_Document_
The District Court in each of these cases rejected the prisoner's challenge. Civ. No. 08-226 MO (D Ore., Oct. 27, 2008), App. 13; Jihad-Black v. Thomas, Civ. No. 08-227 MO (D Ore., Oct. 27, 2008), App. 25. And in each instance the Court of Appeals affirmed the District Court. Tablada v. Thomas, No. 07-35538 (CA9, Apr. 10, 2009), App. 11; see also Tablada v. Thomas, 533 F.3d 800 (C.A.9 2008). Because the BOP's administration of good time credits affects the interests of a large number of federal prisoners, we granted the consolidated petition for certiorari to consider petitioners' challenge.

II

Having now considered petitioners' arguments, we conclude that that we must reject their legal challenge. The statute's language and its purpose, taken together, convince us that the BOP's calculation method is lawful. For one thing, that method tracks the language of § 3624(b). That provision says that a prisoner (serving a sentence of imprisonment of more than a year and less than life) "may receive credit . . . of up to 54 days at the end of each year" subject to the "determination by the Bureau of Prisons that, during that year, the prisoner" has behaved in an exemplary fashion. Ibid. (emphasis added). And it says that credit for the "last year or portion of a year . . . shall be prorated and credited within the last six weeks of the sentence." Ibid. As the example in Part I makes clear, the BOP's interpretation provides a prisoner entitled to a maximum annual credit with 54 days of good time credit for each full year of imprisonment that he serves and a proportionally adjusted amount of credit for any additional time served that is less than a full year. And, as § 3624(b) directs, the BOP awards the credit at the end of each year of imprisonment (except, of course, for Year 9, which is subject to the statute's special instruction requiring proration and crediting during the last six weeks of the sentence).

_Stored records_
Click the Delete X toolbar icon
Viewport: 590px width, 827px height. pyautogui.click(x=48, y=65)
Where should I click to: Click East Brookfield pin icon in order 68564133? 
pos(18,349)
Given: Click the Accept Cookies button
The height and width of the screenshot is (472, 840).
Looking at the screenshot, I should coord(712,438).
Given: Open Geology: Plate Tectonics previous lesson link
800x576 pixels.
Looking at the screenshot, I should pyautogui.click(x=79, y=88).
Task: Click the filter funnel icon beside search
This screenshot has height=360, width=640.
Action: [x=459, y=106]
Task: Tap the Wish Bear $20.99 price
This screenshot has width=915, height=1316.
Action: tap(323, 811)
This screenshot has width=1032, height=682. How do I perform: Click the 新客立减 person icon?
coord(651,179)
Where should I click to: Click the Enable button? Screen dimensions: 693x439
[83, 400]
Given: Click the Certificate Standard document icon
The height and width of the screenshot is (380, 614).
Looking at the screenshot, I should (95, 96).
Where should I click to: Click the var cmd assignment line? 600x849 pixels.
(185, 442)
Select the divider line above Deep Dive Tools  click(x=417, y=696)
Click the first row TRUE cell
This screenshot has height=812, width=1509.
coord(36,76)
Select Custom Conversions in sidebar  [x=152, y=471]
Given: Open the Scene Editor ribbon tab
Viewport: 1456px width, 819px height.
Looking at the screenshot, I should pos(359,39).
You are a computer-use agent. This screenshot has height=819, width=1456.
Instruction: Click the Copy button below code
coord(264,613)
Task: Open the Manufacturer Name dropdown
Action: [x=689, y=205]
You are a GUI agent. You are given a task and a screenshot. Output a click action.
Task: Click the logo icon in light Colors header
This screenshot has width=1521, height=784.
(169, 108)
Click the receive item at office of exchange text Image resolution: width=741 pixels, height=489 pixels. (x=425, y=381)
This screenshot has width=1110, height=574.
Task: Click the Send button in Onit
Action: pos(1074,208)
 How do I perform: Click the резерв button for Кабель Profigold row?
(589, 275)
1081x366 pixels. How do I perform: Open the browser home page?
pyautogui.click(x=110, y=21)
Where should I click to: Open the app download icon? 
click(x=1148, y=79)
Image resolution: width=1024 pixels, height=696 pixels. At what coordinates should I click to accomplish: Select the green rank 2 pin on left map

_Task requirements_
Can you print the opinion excerpt on good time credits again, word for word and in full?

_Response_
The District Court in each of these cases rejected the prisoner's challenge. Civ. No. 08-226 MO (D Ore., Oct. 27, 2008), App. 13; Jihad-Black v. Thomas, Civ. No. 08-227 MO (D Ore., Oct. 27, 2008), App. 25. And in each instance the Court of Appeals affirmed the District Court. Tablada v. Thomas, No. 07-35538 (CA9, Apr. 10, 2009), App. 11; see also Tablada v. Thomas, 533 F.3d 800 (C.A.9 2008). Because the BOP's administration of good time credits affects the interests of a large number of federal prisoners, we granted the consolidated petition for certiorari to consider petitioners' challenge.

II

Having now considered petitioners' arguments, we conclude that that we must reject their legal challenge. The statute's language and its purpose, taken together, convince us that the BOP's calculation method is lawful. For one thing, that method tracks the language of § 3624(b). That provision says that a prisoner (serving a sentence of imprisonment of more than a year and less than life) "may receive credit . . . of up to 54 days at the end of each year" subject to the "determination by the Bureau of Prisons that, during that year, the prisoner" has behaved in an exemplary fashion. Ibid. (emphasis added). And it says that credit for the "last year or portion of a year . . . shall be prorated and credited within the last six weeks of the sentence." Ibid. As the example in Part I makes clear, the BOP's interpretation provides a prisoner entitled to a maximum annual credit with 54 days of good time credit for each full year of imprisonment that he serves and a proportionally adjusted amount of credit for any additional time served that is less than a full year. And, as § 3624(b) directs, the BOP awards the credit at the end of each year of imprisonment (except, of course, for Year 9, which is subject to the statute's special instruction requiring proration and crediting during the last six weeks of the sentence).